What you have to do: Could you rewrite the fasting article starting with "For a while, studies" and going on through "College of Medicine.", swapping "mice" for "rats"?

Text:
For a while, studies have been suggesting that fasting might be associated with longer life. For example, mice who are put on low-calorie diets tend to live longer and develop fewer diseases during the aging process. However, this principle has been hard to confirm in humans because of the difficulty of long-term fasting in daily life. Now, a study has come along that shows fasting only part of the time may have similar benefits.
"People don't want to just under-eat for their whole lives. We started thinking about the concept of intermittent fasting," said Martin Wegman, the study's co-author and an M.D.-Ph.D. student at the University of Florida College of Medicine.
The researchers recruited 24 subjects for the study and put them on a diet where they consumed 25 percent of their usual caloric intake on one day, then 175 percent of their intake the next day. They followed this schedule during a three-week period, eating only one meal on fasting days and several large meals on feasting days.
At the end of three weeks, the researchers found that the subjects' levels of a protective protein called SIRT3 had increased. Proteins of this type, called sirtuins, have been shown to extend the lifespans of mice by improving their bodies' responses to oxidative stress, which occurs at low levels during fasting.
Christiaan Leeuwenburgh, Ph.D., another co-author of the study, said in a statement, "You need some pain, some inflammation, some oxidative stress for some regeneration or repair."

Dataset entries
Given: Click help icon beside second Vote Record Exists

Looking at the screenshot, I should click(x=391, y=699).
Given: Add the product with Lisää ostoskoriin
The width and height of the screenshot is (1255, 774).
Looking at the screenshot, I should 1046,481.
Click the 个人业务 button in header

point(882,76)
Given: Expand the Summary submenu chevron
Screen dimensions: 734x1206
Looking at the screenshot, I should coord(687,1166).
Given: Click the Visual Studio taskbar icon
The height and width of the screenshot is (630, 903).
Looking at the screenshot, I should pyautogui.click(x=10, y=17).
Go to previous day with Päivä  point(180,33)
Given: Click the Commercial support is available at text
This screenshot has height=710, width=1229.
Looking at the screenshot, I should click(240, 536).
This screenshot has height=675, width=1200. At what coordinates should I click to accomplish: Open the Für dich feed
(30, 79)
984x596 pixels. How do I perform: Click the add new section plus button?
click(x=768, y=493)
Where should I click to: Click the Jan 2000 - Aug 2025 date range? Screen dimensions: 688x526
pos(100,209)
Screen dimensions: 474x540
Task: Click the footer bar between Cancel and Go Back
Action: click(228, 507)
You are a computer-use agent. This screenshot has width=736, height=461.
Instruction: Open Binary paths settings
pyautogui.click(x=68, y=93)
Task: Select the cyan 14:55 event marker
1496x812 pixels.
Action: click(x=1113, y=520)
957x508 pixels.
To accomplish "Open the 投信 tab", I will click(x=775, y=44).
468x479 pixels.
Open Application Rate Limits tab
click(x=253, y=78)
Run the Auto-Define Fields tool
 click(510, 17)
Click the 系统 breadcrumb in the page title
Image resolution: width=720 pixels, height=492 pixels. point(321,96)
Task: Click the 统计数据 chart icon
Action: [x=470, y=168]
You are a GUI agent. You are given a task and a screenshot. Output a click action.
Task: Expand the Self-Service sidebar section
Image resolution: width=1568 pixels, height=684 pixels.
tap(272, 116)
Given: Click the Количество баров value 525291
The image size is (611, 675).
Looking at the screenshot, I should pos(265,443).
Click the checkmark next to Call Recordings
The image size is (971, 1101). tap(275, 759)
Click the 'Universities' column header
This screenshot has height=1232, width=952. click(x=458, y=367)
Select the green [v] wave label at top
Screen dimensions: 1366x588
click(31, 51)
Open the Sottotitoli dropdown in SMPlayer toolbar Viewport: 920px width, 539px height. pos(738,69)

Output of the exercise:
For a while, studies have been suggesting that fasting might be associated with longer life. For example, rats who are put on low-calorie diets tend to live longer and develop fewer diseases during the aging process. However, this principle has been hard to confirm in humans because of the difficulty of long-term fasting in daily life. Now, a study has come along that shows fasting only part of the time may have similar benefits.
"People don't want to just under-eat for their whole lives. We started thinking about the concept of intermittent fasting," said Martin Wegman, the study's co-author and an M.D.-Ph.D. student at the University of Florida College of Medicine.